Recorded information:
▬▬▬

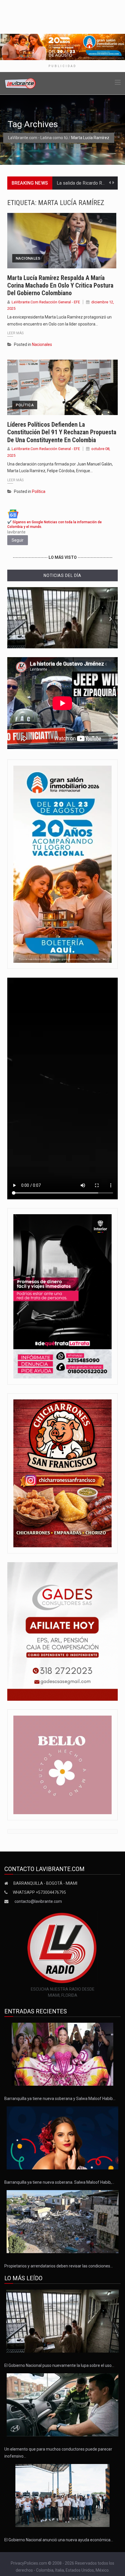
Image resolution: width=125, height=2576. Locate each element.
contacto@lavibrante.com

▬▬▬

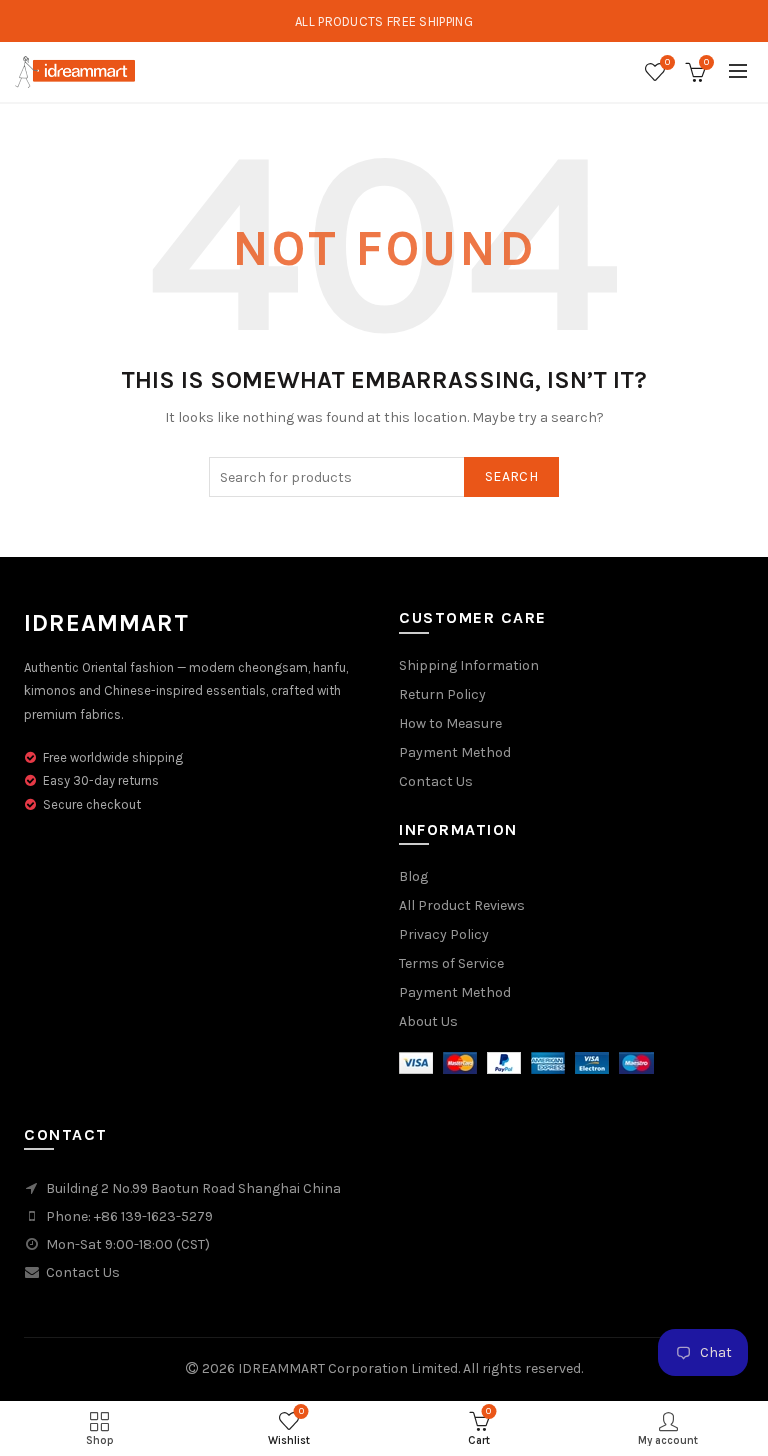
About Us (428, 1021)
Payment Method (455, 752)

▬▬▬

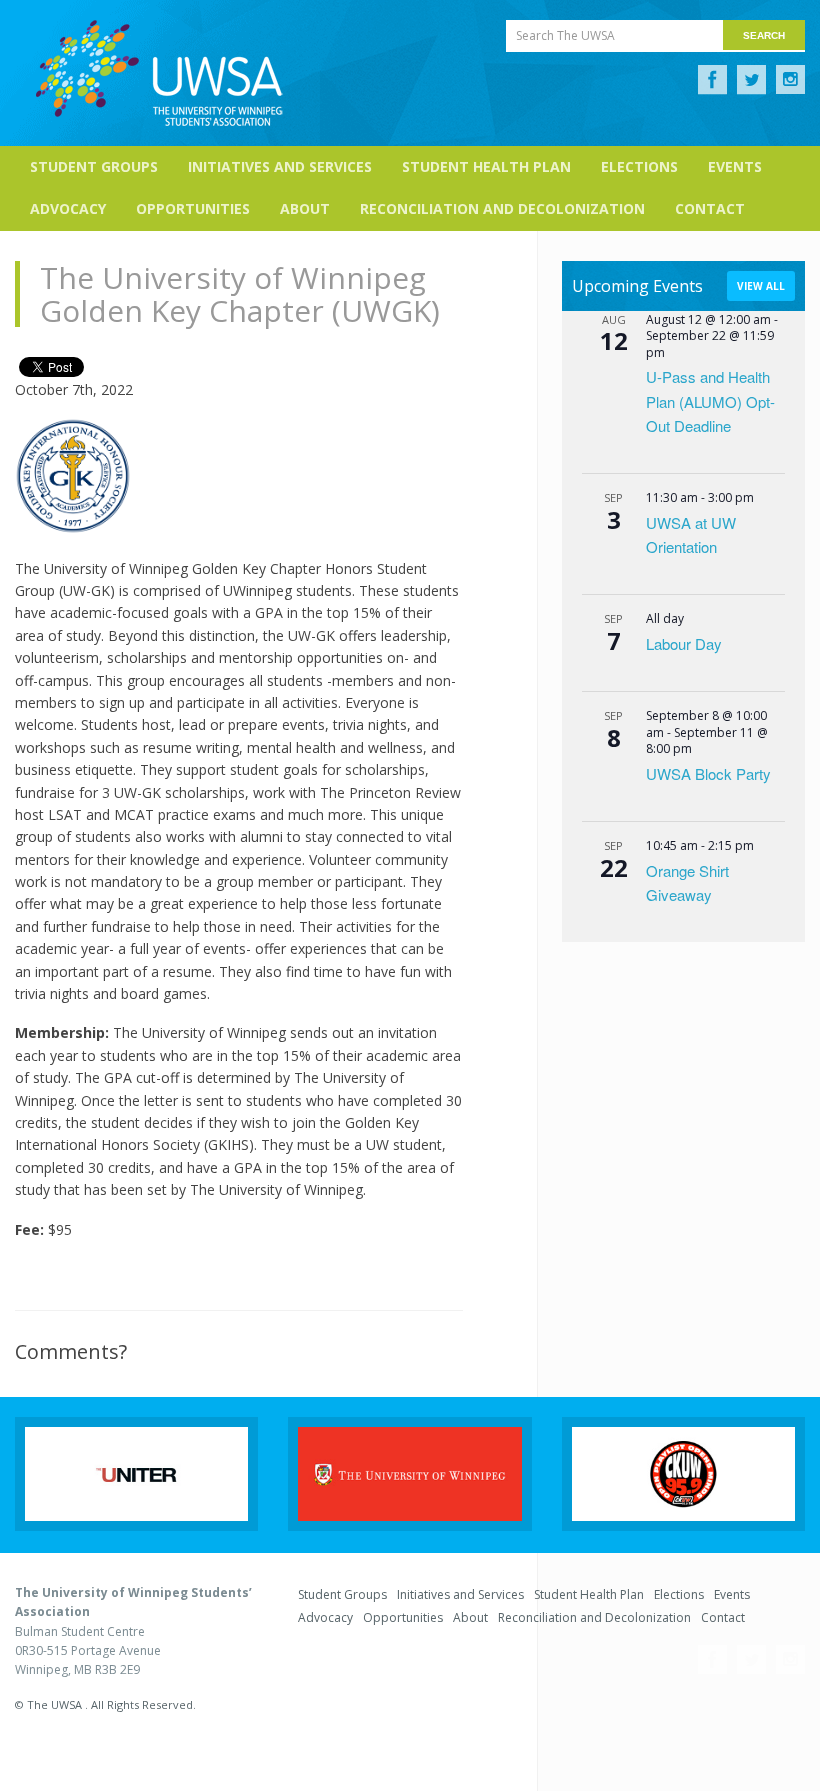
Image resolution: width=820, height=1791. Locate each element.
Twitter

▬▬▬

What you have to do:
In the material above, tally every line with the string "Locate" in it, then give that number alone.

Task result:
2